All - Whole farkı / örnekler

We studied all day. (Bütün gün çalıştık)
We studied the whole day. (Bütün gün çalıştık) (Gün boyu çalıştık)

İki örnek birbirine çok benziyor ancak önemli bir fark var:
İlkinde bütün gün çalışıldığı ancak bu ders çalışma işinin kesintisiz olmadığını anlamalıyız. Çalıştık ancak arada bir mola verdik, dışarı çıktık, yemek yedik, vs.
İkincisinde gün boyu ders çalıştık, kesintisiz, başka bir işle uğramadan çalıştık anlamı çıkartılmalı.

Almost all tickets for all shows sold out in Ankara. (Ankara'daki gösteriler için biletlerin neredeyse hepsi satıldı.)
There was a baby in the bus. The baby cried the whole time. (Otobüste bir bebek vardı. Yolculuk boyunca ağladı-kesintisiz.)

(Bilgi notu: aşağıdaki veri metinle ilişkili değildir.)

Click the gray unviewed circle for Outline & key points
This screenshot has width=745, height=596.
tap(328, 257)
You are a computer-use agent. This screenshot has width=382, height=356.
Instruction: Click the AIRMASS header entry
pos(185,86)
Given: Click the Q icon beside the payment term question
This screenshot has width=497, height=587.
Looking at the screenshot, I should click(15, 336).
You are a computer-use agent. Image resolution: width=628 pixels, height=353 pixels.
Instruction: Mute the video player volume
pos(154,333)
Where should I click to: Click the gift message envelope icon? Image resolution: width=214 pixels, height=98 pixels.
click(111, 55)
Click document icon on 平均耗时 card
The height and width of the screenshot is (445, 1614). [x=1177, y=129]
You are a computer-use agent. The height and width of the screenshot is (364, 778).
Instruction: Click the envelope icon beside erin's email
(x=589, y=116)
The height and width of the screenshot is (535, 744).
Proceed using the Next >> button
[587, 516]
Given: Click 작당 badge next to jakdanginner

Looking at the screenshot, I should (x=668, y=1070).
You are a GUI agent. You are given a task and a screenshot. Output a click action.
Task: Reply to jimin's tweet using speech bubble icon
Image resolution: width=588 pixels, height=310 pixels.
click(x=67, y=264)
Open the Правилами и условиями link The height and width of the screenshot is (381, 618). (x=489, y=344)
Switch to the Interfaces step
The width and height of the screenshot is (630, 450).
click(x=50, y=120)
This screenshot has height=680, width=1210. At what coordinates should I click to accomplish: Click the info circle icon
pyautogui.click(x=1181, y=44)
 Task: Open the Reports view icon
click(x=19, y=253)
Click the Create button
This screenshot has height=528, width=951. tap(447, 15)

Whole, bir zamanın, bir grubun, bir şeyin tamamı, bütünü, yüzde yüzü.
All, hepsi, tümü.

Not:
"the" her zaman "whole" sözcüğünden önce gelir. 'the whole' çoğul isimler için kullanılmaz. 'all' hem tekil hem çoğul isimler için kullanılabilen daha esnek bir seçenektir.